When a project as excessively hyped as Cloverfield appears on my radar, I approach it with enthusiasm, but a nagging voice always appears in the back of my mind that this movie may not be all it claims to be, and it may end up just like Spiderman 3 (a competent but ultimately dissapointing film) or I Am Legend (a movie that wouldn't be so bad if it hadn't completely missed the point of Richard Matheson's excellent novel).
Twenty minutes into the movie, and those voices shut up.

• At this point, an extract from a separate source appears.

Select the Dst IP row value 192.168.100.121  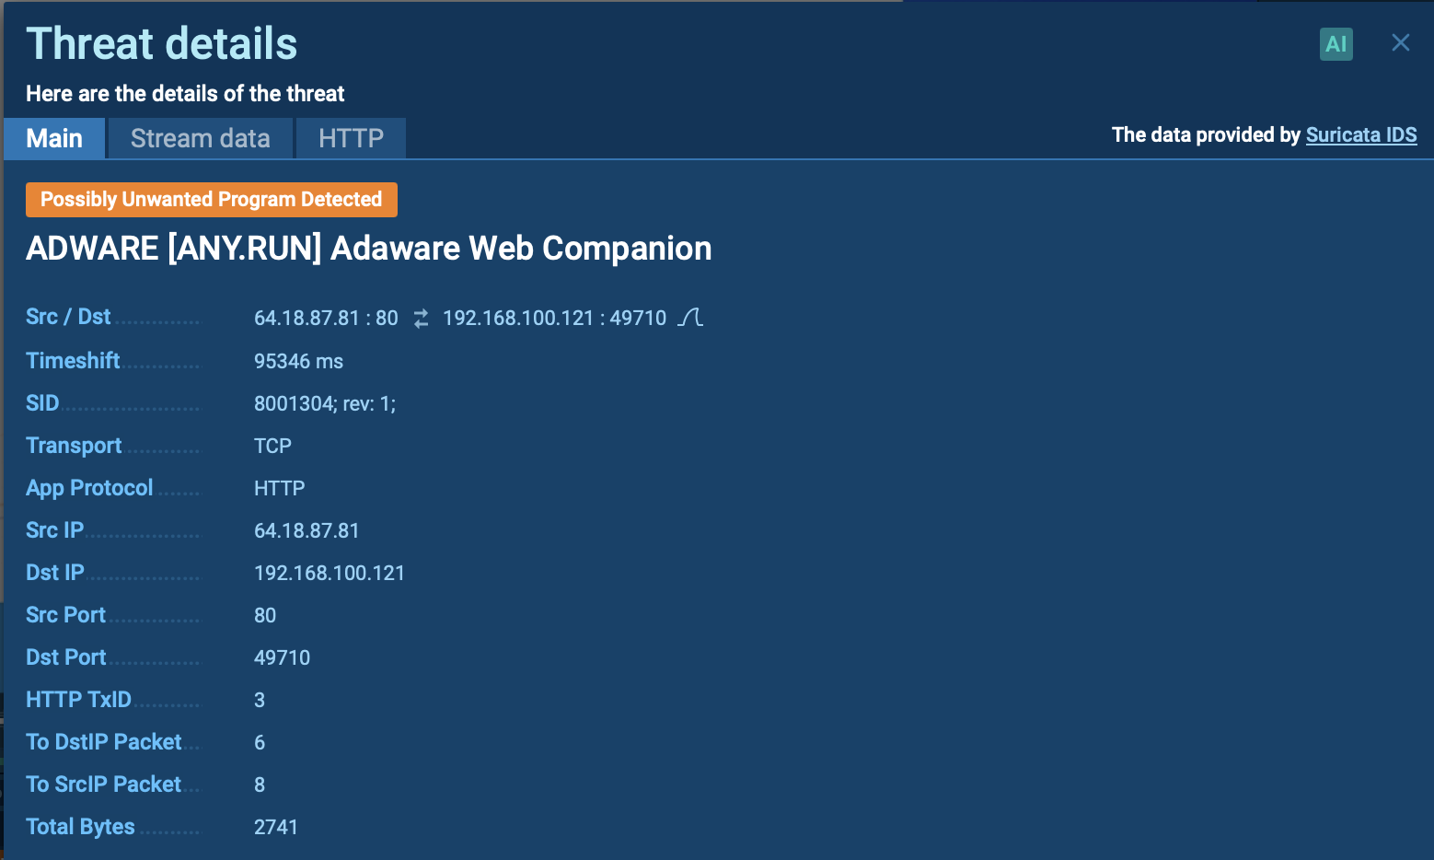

Cloverfield is a masterpiece. However, it is a very different sort of masterpiece than one usually comes to associate with the term. It tears down the rules of how to make a film, and builds its own. Some people may not be comfortable with...
#1: the wobbly camera,
#2: the lack of explanation for the monster, or
#3: the seeming banality of the acting.
These elements, in my opinion, actually add to the experience because...
#1: The unstable camera increases the sense of chaos, the feeling that a steady world is falling apart before our very eyes. Also, If you were there, trying to record the entire city of Manhattan crumbling under the siege of a giant monster, would you be able to keep the camera steady?
#2: The lack of explanation for the monster is also realistic, because if you were among the throngs of panicked New Yorkers, seeking a way out of the city (or, in the case of our protagonists, a trapped loved one) you probably wouldn't come across a scientist saying "Okay, people! This is what happened!" Furthermore, leaving such a question open to the viewer will keep people talking about the movie long after it has left theaters, much like the unknown contents of the suitcase in Pulp Fiction.
#3: The acting reinforces the notion that these are regular people, of the sort you might meet at a prom or college campus. You can't come in expecting the sonnets of Shakespeare from those people.
I feel that if Cloverfield was shot in a traditional (third-person) perspective, it would have diminished the film considerably because it would set up a barrier between the viewer and the events occurring onscreen. The viewer would be secure in his/her knowledge that he/she was stitting in a perfectly secure movie theater where the worst thing that could happen to you would be to step in something sticky. By shooting the film from a ground-level, first-person perspective, that barrier crumbles, and as death comes steamrolling down Times Square, every "Holy crap!!!" shouted by the characters becomes our own.
The only reason I am giving this movie a 9 instead of a 10 is because, as I said before, Cloverfield is not for everyone. Not every filmgoer (or said filmgoer's stomach) will be confortable with the unconventional direction Cloverfield takes in the making a movie. If you fall in that category, that's okay. There'll be plenty of other good movies coming out this year for you to watch. As for me, I give major Kudos to J.J. Abrams and Matt Reeves for making the film Godzilla (1998) fervently wants to be.